-- start --
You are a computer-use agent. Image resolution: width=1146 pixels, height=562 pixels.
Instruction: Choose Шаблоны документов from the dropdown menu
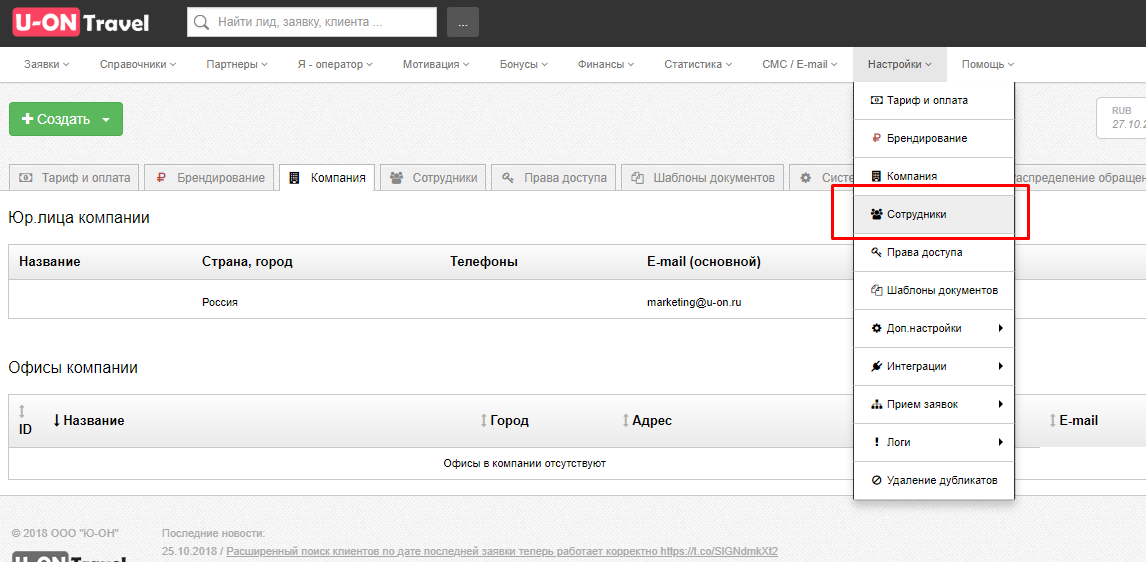[x=941, y=290]
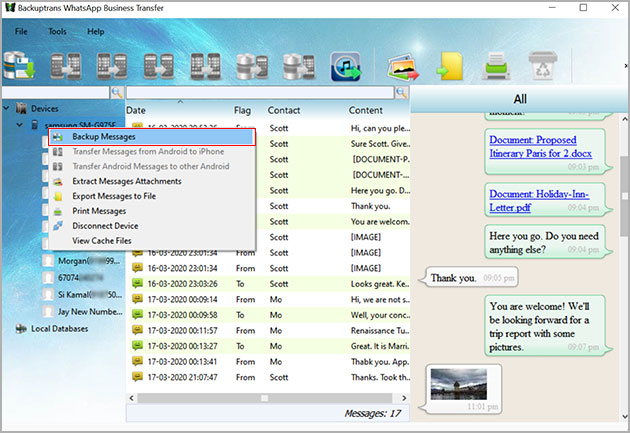Click the search magnifier above message list

[401, 92]
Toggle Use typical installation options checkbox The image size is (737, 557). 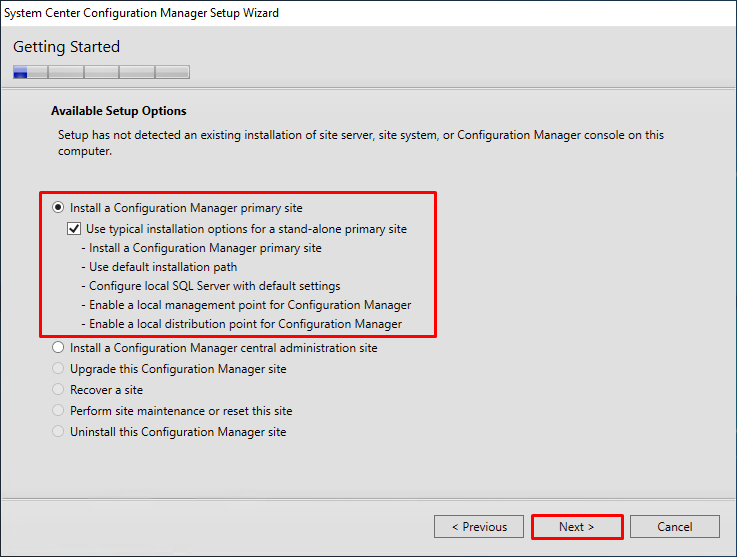point(74,229)
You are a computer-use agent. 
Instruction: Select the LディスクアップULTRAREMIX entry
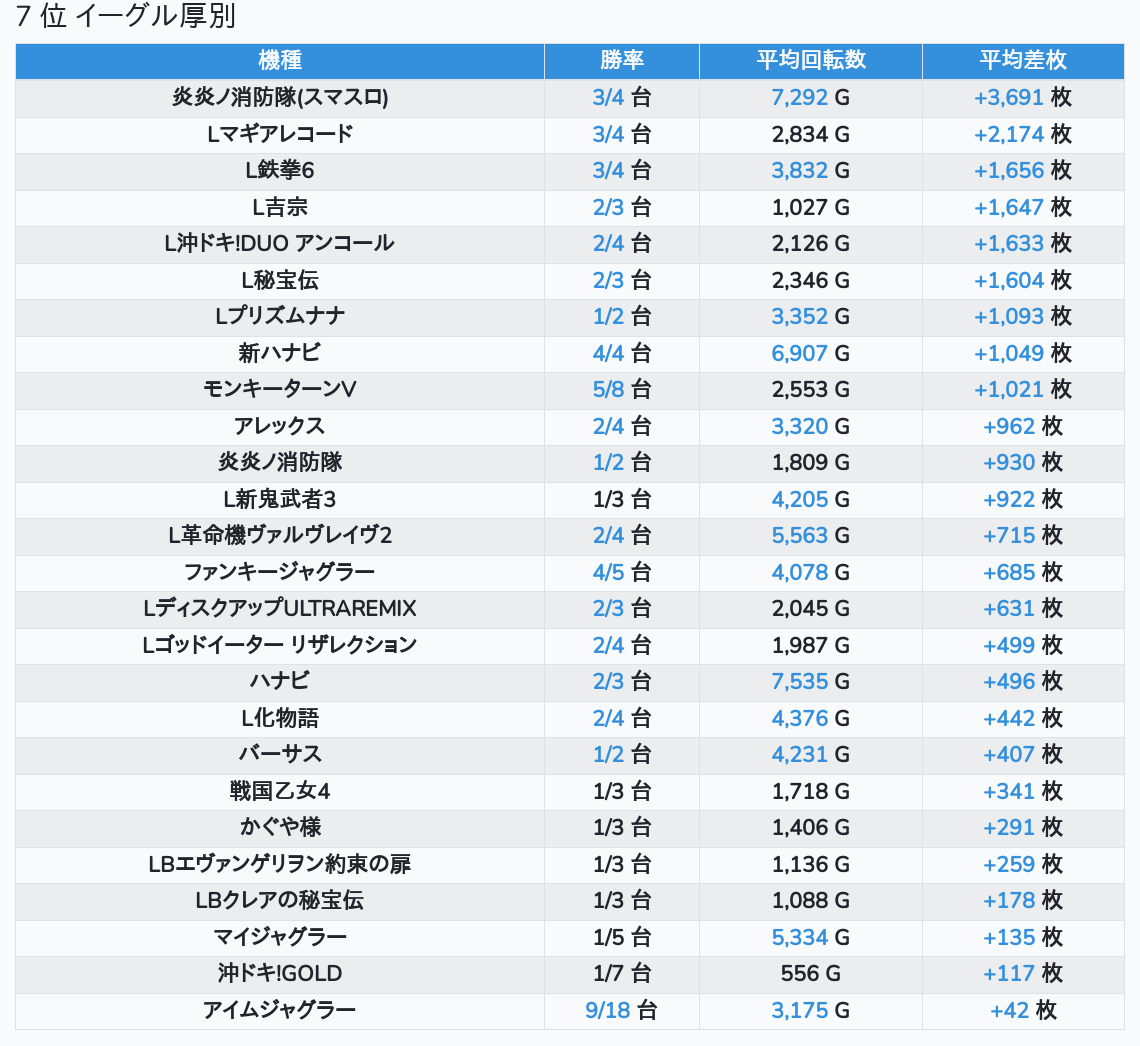(x=279, y=608)
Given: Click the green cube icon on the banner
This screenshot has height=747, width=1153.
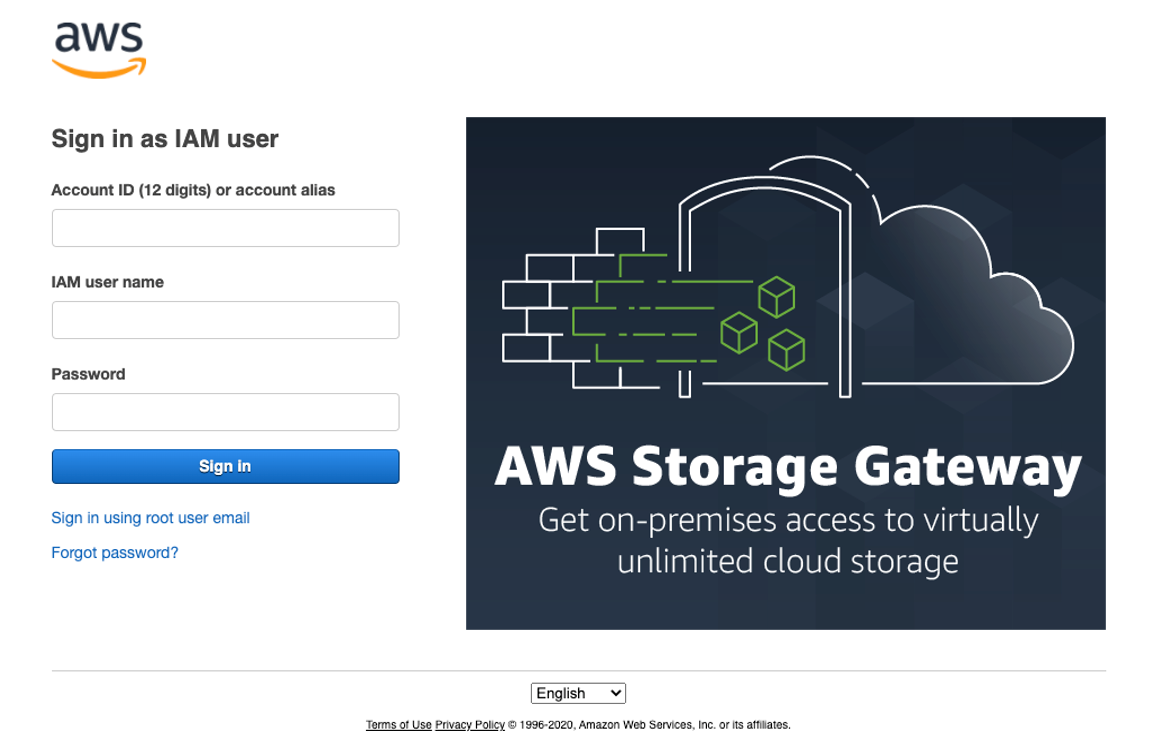Looking at the screenshot, I should [x=775, y=297].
-- end --
EXERCISE:
Report every line in the items above that contains the string "computer".

RIGHT ANSWER:
You are a computer-use agent. Image resolution: width=1146 pixels, height=562 pixels.
You are a computer-use agent. 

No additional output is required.